Source records:
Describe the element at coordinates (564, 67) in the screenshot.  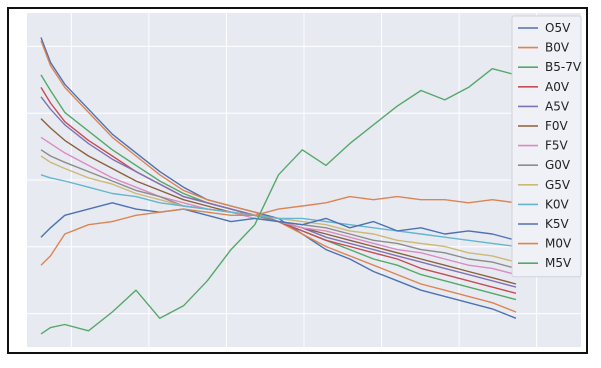
I see `legend-label-b5-7v: B5-7V` at that location.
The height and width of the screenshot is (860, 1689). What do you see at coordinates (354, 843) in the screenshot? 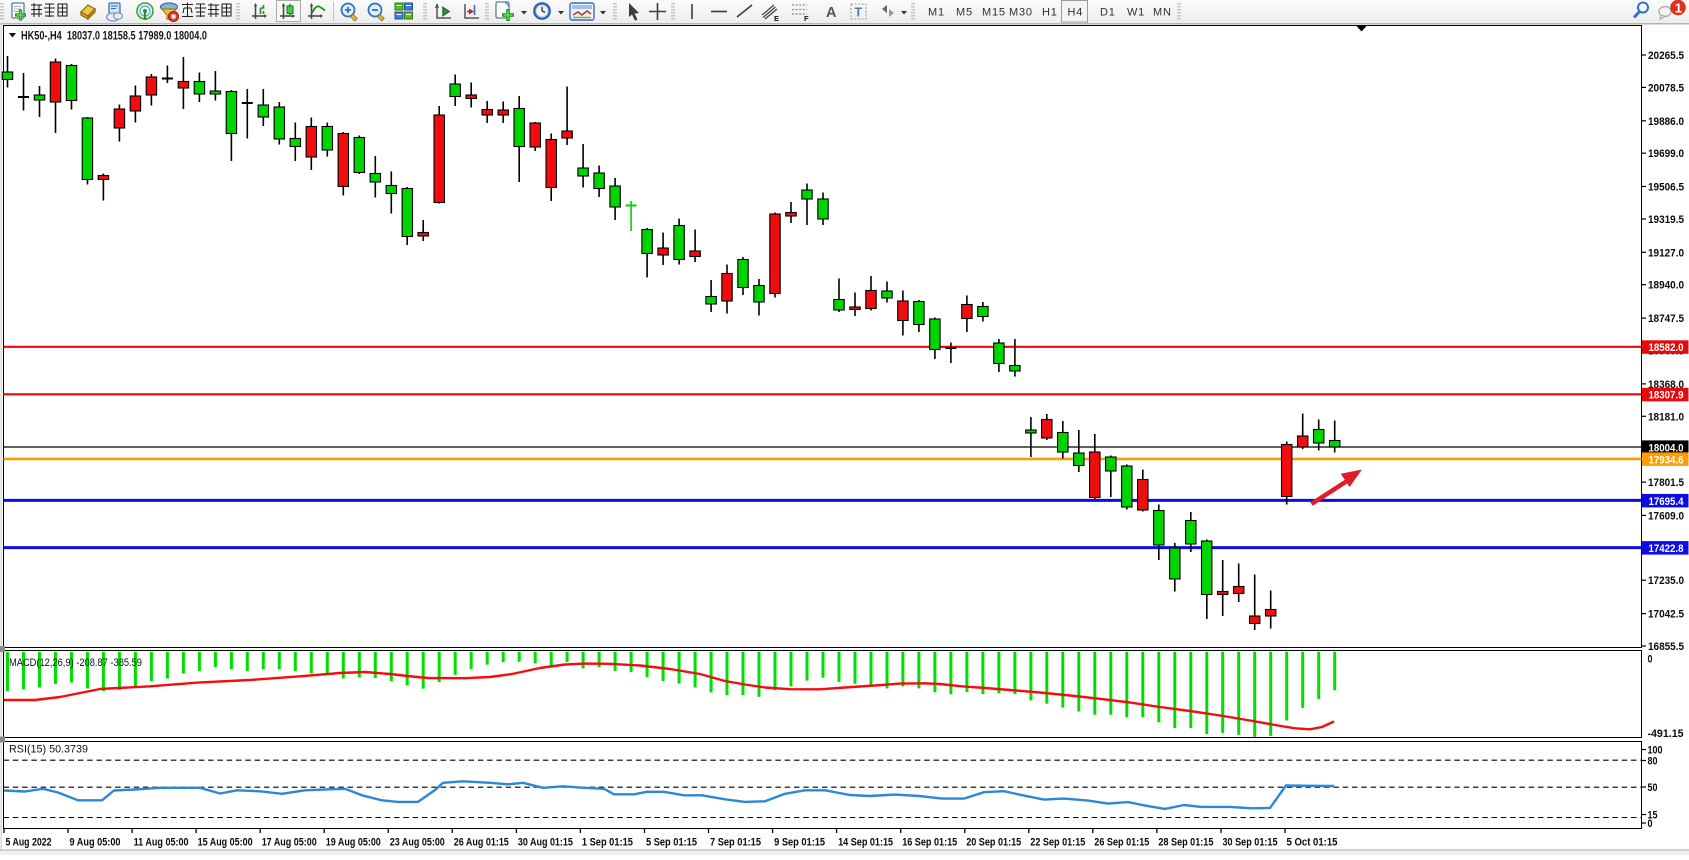
I see `svg-text: 19 Aug 05:00` at bounding box center [354, 843].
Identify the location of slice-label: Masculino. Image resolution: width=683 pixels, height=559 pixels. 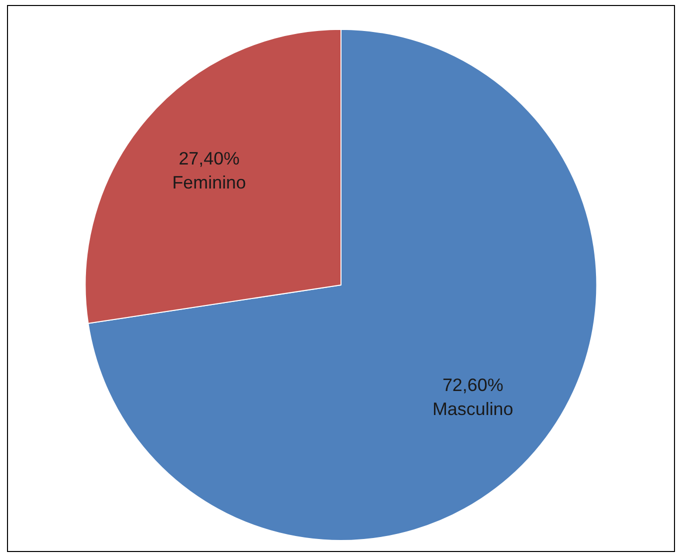
(473, 410).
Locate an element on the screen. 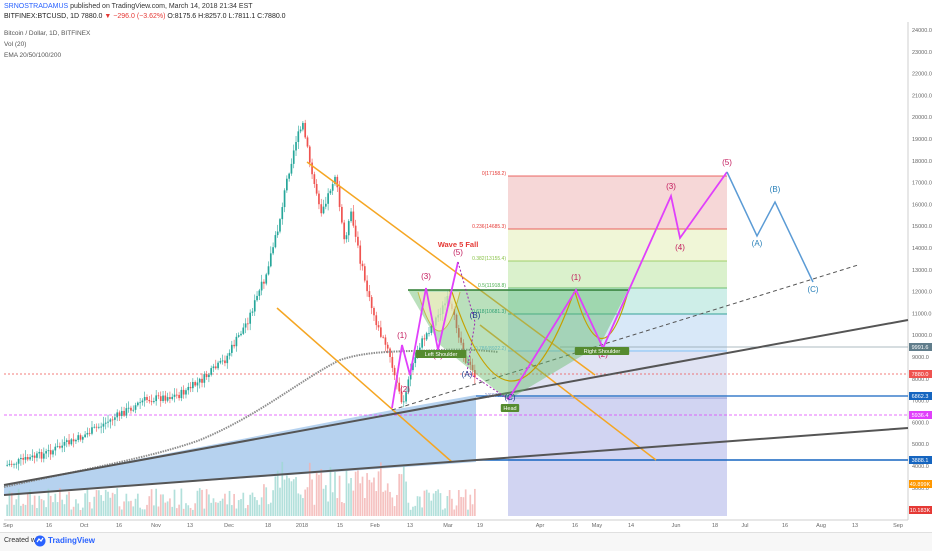 Image resolution: width=932 pixels, height=551 pixels. symbol-label: BITFINEX:BTCUSD, 1D is located at coordinates (42, 16).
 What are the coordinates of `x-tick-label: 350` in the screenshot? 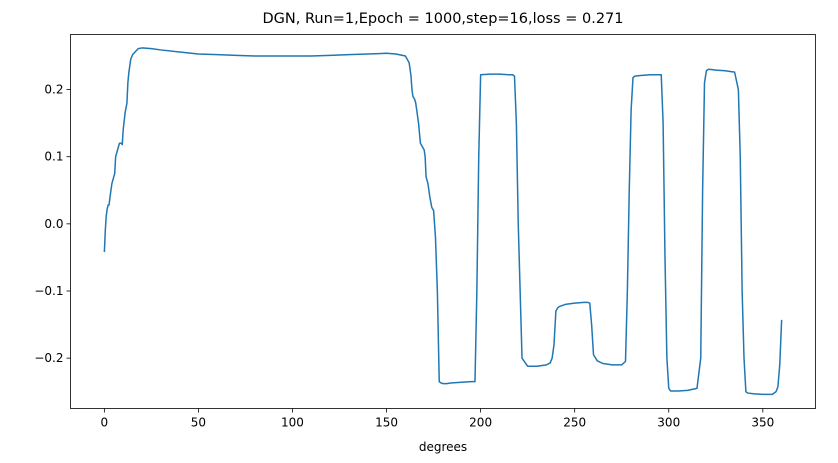 It's located at (762, 423).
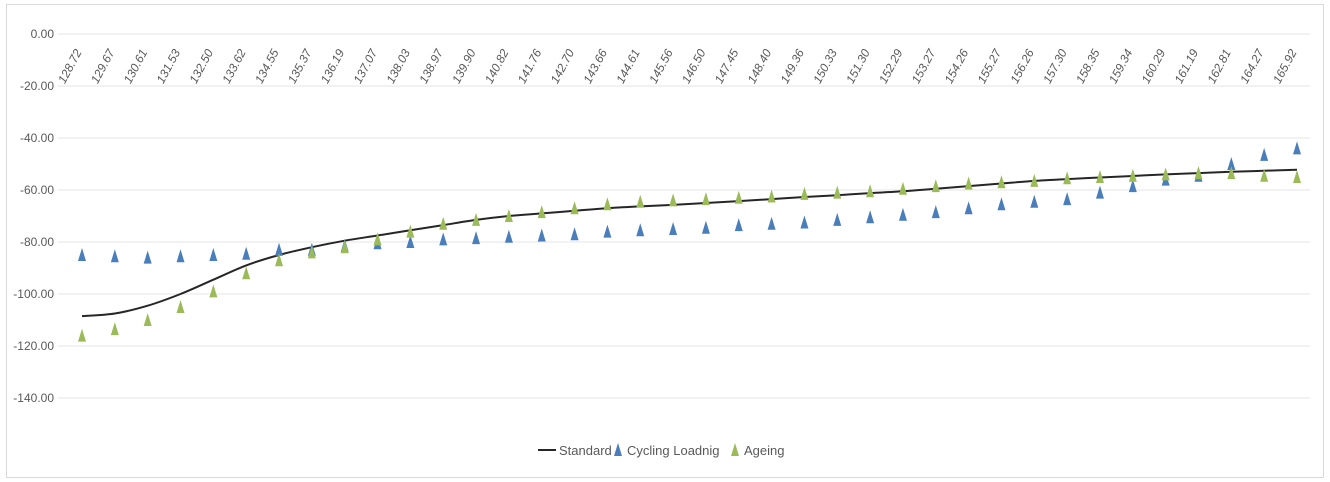  I want to click on x-tick-label: 128.72, so click(70, 66).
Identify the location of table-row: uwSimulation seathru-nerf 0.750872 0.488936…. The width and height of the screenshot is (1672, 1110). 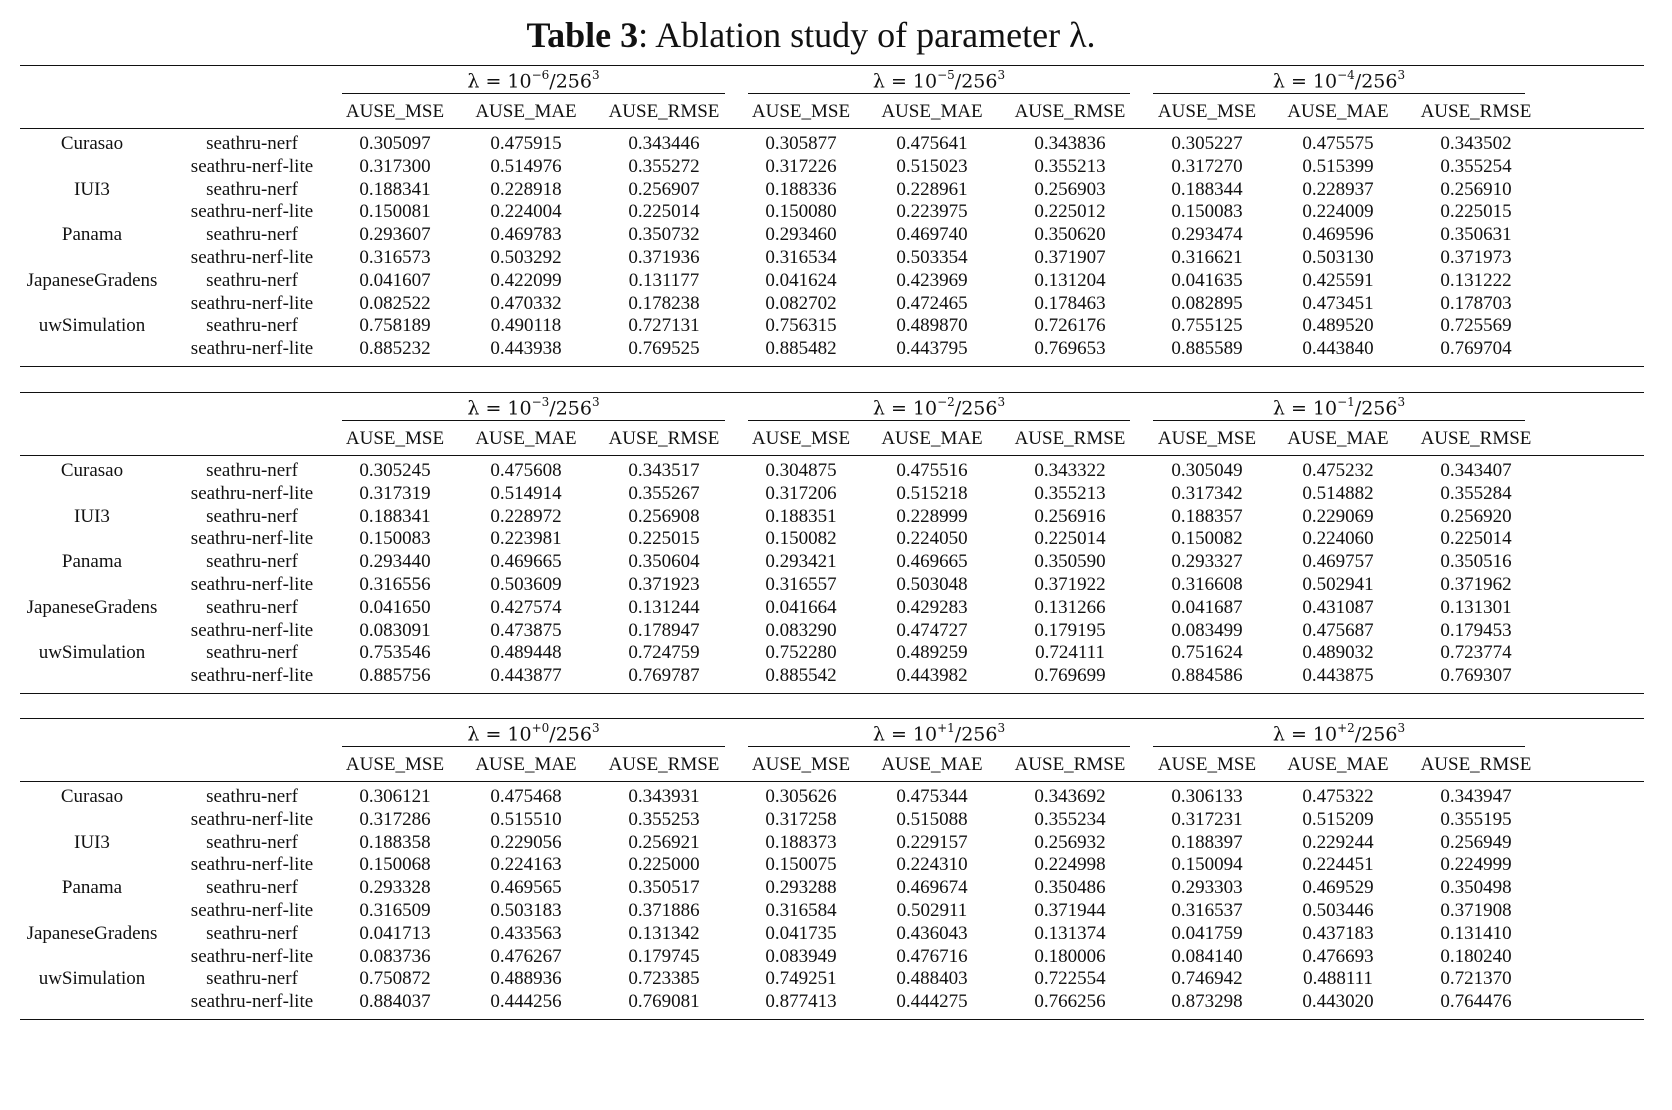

Request: Please convert the stretch of data from the start through the line containing "(473, 410)." into a Markdown table with the columns "Row" and "Entry," numbering each line and skipping blank ones. Leave the pictures out.

Finished exercise:
| Row | Entry |
|---|---|
| 1 | Describe the element at coordinates (564, 67) in the screenshot.   |
| 2 | I see `legend-label-b5-7v: B5-7V` at that location. |
| 3 | The height and width of the screenshot is (860, 1689). What do you see at coordinates (354, 843) in the screenshot?  |
| 4 | I see `svg-text: 19 Aug 05:00` at bounding box center [354, 843]. |
| 5 | Identify the location of slice-label: Masculino. Image resolution: width=683 pixels, height=559 pixels.  |
| 6 | (473, 410). |